Resources to help researchers manage their research data, with an emphasis on Canadian tools.

Share Your Data

What is a data repository?

  • an archival service providing reliable long-term care for digital objects with research value
  • preserves, manages, and provides access to many types of digital materials in a variety of formats
  • may offer curation for data and metadata to enable search, discovery, and reuse
  • ideally, provides sufficient control for the digital material to remain authentic, reliable, accessible and usable on a continuing basis

                                                                             from CODATA Research Data Management Terminology

Why deposit your research data into a data repository?

Repositories can assist with

  • meeting publisher data policy requirements
  • managing data
  • supplying a persistent identifier in order for you or others to cite your data
  • facilitating discovery of your data
  • preserving your data long-term

Choosing a Data Repository

**NEW** Repository Options in Canada: A Portage Guide Find it in English or French

Currently recommended best practice is to submit data to a discipline-specific, community-recognized repository where possible. If a suitable discipline-specific resource does not exist, submitting to a generalist repository is the next best option.

Does my data have to be stored in Canada?

If your data does not contain any personal information, there are no restrictions on where it can be stored.

For data that does contain sensitive personal information, on November 25, 2021, FIPPA law in B.C. was overhauled to now permit public bodies to disclose personal information outside of Canada, provided that disclosure complies with the Personal Information Disclosure for Storage Outside of Canada Regulation. This requires public bodies to undertake a Privacy Impact Assessment for projects where sensitive personal information is to be stored outside of Canada.

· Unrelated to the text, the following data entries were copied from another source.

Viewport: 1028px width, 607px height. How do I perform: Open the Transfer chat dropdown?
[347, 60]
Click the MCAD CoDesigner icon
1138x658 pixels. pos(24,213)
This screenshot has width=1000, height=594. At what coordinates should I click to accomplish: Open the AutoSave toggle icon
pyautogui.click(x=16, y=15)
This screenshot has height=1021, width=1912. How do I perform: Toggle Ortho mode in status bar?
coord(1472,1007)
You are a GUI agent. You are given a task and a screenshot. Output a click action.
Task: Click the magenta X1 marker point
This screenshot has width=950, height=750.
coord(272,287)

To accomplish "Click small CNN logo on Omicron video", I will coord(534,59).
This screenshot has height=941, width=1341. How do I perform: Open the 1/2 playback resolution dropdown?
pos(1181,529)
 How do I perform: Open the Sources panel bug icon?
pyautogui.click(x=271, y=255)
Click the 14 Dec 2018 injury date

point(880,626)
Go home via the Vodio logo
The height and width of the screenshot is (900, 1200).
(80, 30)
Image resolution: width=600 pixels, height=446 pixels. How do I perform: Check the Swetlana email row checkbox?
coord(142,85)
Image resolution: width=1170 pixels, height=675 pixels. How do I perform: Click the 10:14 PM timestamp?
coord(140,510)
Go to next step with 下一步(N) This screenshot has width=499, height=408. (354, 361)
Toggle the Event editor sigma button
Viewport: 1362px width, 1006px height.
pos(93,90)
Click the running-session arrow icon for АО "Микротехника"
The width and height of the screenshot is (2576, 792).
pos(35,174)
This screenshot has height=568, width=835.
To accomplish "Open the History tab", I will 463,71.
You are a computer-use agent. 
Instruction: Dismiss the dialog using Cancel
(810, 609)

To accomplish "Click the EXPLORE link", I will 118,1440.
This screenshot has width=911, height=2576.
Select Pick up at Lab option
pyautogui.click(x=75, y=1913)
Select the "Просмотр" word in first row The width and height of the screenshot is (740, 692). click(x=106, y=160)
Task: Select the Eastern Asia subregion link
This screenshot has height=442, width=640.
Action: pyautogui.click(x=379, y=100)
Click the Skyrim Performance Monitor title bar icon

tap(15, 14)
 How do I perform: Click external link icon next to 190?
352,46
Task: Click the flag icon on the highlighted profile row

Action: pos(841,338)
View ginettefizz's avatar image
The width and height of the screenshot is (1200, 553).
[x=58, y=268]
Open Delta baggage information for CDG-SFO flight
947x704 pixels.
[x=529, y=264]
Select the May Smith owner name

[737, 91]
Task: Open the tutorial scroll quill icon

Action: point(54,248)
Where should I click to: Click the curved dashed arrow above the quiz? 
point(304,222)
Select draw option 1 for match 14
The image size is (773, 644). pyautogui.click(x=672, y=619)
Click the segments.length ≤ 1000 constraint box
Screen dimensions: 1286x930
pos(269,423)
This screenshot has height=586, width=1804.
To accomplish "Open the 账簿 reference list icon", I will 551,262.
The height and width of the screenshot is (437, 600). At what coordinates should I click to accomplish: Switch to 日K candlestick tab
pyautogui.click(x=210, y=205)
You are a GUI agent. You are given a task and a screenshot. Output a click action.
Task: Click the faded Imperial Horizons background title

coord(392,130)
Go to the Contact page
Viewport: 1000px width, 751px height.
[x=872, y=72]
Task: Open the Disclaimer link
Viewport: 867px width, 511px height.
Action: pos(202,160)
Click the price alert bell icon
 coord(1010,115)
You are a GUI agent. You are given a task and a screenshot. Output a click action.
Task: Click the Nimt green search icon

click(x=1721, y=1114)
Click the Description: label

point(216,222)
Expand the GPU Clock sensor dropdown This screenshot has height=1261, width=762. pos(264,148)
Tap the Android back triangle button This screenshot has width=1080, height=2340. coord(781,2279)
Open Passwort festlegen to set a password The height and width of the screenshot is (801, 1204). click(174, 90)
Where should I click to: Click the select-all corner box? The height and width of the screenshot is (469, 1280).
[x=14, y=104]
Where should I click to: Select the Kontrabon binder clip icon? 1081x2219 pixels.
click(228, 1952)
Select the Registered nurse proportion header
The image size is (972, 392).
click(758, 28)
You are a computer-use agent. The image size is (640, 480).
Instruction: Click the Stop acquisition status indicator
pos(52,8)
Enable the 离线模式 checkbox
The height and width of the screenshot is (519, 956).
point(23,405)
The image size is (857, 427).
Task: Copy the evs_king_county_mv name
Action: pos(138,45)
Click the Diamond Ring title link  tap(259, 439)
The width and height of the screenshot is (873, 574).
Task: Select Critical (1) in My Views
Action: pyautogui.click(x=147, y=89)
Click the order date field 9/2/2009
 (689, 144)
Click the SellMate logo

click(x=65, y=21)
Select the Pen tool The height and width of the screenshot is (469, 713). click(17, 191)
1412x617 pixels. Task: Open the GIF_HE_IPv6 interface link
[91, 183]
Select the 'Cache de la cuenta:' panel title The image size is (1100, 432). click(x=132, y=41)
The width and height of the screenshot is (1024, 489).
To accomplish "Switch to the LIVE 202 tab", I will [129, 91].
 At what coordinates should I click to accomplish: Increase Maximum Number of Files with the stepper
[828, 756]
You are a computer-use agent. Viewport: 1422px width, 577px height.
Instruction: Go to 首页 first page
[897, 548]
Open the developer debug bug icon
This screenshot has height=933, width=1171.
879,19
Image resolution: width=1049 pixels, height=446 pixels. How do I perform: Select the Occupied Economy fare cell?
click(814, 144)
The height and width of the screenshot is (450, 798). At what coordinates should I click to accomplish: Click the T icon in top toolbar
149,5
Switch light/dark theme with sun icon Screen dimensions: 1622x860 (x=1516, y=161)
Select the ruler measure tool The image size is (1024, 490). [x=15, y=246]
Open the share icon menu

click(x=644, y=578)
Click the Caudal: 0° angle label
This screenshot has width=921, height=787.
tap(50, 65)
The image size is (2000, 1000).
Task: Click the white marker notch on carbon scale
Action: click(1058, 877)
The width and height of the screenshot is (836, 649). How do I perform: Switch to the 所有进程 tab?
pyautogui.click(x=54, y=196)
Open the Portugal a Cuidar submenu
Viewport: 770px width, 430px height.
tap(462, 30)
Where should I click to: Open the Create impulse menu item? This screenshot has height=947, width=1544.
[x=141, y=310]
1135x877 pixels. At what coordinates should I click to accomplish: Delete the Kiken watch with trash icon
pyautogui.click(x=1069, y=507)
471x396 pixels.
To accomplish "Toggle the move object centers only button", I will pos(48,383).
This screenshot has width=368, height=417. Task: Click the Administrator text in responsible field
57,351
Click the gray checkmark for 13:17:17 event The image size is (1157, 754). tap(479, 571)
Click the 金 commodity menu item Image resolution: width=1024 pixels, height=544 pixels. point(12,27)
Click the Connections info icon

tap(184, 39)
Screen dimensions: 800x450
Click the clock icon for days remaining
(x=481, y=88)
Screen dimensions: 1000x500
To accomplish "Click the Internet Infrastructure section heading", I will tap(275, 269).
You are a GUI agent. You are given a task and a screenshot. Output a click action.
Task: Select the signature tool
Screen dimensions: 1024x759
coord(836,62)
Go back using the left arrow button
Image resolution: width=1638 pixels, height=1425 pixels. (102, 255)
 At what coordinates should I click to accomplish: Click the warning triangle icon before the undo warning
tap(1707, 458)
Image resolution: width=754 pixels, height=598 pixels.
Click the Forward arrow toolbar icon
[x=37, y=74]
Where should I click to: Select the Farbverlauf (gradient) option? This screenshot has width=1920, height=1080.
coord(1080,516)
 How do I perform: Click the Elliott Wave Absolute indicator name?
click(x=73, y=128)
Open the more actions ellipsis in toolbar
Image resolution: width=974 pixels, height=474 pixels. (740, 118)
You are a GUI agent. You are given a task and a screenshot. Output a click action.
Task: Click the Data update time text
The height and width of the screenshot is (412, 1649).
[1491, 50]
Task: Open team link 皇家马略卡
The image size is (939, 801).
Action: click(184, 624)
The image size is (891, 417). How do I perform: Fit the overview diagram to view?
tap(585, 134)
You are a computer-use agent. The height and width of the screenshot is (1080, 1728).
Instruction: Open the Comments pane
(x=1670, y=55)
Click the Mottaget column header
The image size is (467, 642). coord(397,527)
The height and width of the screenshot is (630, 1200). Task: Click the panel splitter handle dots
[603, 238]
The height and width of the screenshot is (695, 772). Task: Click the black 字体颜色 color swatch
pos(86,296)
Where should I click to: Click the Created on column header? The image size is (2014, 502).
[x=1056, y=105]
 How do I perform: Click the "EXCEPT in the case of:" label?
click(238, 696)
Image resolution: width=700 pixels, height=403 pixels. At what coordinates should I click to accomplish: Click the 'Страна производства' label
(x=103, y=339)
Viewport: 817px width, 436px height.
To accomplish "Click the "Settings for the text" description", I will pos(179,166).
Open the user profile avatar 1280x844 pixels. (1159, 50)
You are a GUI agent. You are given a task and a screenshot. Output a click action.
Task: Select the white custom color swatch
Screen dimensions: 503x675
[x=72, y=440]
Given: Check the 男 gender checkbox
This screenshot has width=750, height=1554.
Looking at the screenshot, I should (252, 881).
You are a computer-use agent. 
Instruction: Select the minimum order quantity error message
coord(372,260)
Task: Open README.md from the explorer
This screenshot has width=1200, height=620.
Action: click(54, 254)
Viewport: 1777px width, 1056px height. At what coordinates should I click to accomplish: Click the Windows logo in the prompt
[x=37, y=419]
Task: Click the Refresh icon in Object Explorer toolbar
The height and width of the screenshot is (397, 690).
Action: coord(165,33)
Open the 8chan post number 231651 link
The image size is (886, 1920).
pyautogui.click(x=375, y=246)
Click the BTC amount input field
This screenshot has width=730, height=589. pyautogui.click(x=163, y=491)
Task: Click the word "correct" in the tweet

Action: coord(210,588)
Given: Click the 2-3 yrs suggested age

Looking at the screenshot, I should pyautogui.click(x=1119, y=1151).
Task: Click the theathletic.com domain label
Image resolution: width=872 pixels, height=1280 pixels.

However, "sensitive personal information" is not defined in the regulation. It is up to the public body (in this case, the researcher/s, in collaboration with the KPU Privacy Office and Research Ethics Board) to use best judgment in determining the sensitivity of the data in question and thus whether a PIA is required. Researchers should carefully consider the potential risks of transferring and housing sensitive data outside Canada, such as the compatibility of the host nation's privacy laws with our own.

A useful overview of the FIPPA amendment can be found here.

What kinds of data repositories are available?

Generalist - Generalist repositories accept data from any discipline. A Generalist Repository Comparison Chart of popular generalist repositories is published by

Disciplinary - Disciplinary or domain-specific repositories accept data only from a specific field of research. To find a domain-specific repository suitable for your data, check out or, a searchable "global registry of research data repositories from a diverse range of academic disciplines. It provides information on repositories for the permanent storage and access of data sets to researchers, funding bodies, publishers and scholarly institutions."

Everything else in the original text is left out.